Ok, progress is underway with the coffee table layout. I made the top out of an old glass top from a TV stand that was in the basement collecting dust. I cut a groove for the glass and wrapped it with some 1x6" pine. I cut 45 degree angles and glued them together with biscuit joinery like a picture frame. Waiting for the wood glue to dry then sand it and stain it. Tomorrow I will finalize the design for the base.
-Art


----------



## tjcruiser

Artieiii said:


> ... and glued them together with biscuit joinery ...


Strong stuff. :thumbsup:

Question, though ... is the glass fully captive in your groove? What happens if it breaks and needs replacement down the road? (Hopefully not, but one never knows ...) If a groove, as you say, why not a rabbet, instead, with a backing strip tacked in place to hold the glass ... easily removed to access the glass for repair?

Keep us posted!

TJ


----------



## Big Ed

I have a rattan coffee table and the glass just sits down on the top. It is set down in so it can't move.

Easy on off for cleaning.

We have had this table for a long time, it went through our twins growing up years fine. And numorous partys with little rug-rats running all around.

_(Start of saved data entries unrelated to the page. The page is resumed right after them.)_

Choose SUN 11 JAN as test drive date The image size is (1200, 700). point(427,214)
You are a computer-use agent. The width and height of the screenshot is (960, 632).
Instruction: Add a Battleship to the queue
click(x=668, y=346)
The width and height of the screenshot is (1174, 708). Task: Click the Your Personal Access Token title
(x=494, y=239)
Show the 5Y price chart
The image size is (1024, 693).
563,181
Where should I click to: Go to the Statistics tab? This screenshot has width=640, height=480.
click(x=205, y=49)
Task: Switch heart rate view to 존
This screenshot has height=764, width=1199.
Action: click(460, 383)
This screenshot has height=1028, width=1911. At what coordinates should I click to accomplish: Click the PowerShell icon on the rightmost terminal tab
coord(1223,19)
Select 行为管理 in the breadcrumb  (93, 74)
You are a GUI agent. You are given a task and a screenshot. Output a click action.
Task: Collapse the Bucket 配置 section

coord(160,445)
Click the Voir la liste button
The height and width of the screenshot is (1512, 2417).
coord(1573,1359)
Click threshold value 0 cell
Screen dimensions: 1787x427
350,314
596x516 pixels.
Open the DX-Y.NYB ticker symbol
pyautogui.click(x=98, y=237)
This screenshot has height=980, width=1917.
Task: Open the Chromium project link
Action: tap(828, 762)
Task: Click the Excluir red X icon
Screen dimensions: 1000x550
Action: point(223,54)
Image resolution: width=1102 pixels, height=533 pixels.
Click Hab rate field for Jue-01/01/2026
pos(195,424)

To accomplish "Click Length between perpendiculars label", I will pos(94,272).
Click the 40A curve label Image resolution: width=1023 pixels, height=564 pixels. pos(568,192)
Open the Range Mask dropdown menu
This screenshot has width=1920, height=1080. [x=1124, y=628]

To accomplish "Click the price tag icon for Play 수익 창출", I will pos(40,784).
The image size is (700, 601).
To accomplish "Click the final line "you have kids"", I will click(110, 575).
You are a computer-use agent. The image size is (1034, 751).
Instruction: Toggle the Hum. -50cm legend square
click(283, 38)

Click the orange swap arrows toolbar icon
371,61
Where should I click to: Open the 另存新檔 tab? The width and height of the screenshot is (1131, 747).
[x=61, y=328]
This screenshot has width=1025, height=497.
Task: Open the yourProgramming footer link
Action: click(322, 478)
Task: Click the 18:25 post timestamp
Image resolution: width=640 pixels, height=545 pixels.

The glass they use must be fairly strong, I would suggest just laying the glass down in it, as then you can pop it off easy for cleaning or working on the RR.
I agree with there are too many mountains in the one pictured.
You can use the space for a nice village scene or some industry instead.

Go, Art, Go.:thumbsup:


----------



## Artieiii

Well TJ, I suppose if the glass breaks I will pull out the pieces and use a router to cut out 1/2 of the joint to make a rabbet joint and do as you say for round 2. This glass is about 1/4" thick so it should be pretty strong. I've been busy sanding the table top most of the morning. Time to get back to Home Depot for some wood for the base and legs.
-Art


----------



## Artieiii

*Table Legs*

Ok, new update. I got some pine and used my biscuit joiner to put them together as legs. This biscuit cutter makes quick work of joinery. The legs measure 17" long by 2.5" by 4". I think I will use 2 X 10 or 2 X 12" pine boards and join them to the legs with the biscuit cutter. I still have to figure out how to construct a 3 1/2" high drawer to hold my MRC Tech4 260 transformer.
-Art


----------



## Carl

Very impress woodwork. Looking forward to the final product.


----------



## Artieiii

No more woodworking tonight.....glue has to set on the legs. Carl, I like doing woodworking have had pretty good results in the past despite not having all the "right" tools. I was jonesing for a better table saw today. Really good tools allow for more precise cuts/fitment. I have learned to "make do" with the tools I *do* have nobody seems to notice the imperfections except for me LOL. The coffee table project is right about at the limit of my woodworking skills.
-Art


----------



## tjcruiser

Maybe Santa will bring me a biscuit-joiner, too! 

Nice work on the legs!

TJ


----------



## Artieiii

Some photoshop joinery for you TJ LOL
-Art


----------



## tjcruiser

When I was a kid, I spent the entire Fall asking Santa for an HO set for Christmas. You should have seen the look of disappointment on my face Christmas morning when I found a box of HO Oats under the tree. I nearly died. Unitl Mom and Dad cracked a smile, and pointed my toward my very first Tyco set a few boxes over.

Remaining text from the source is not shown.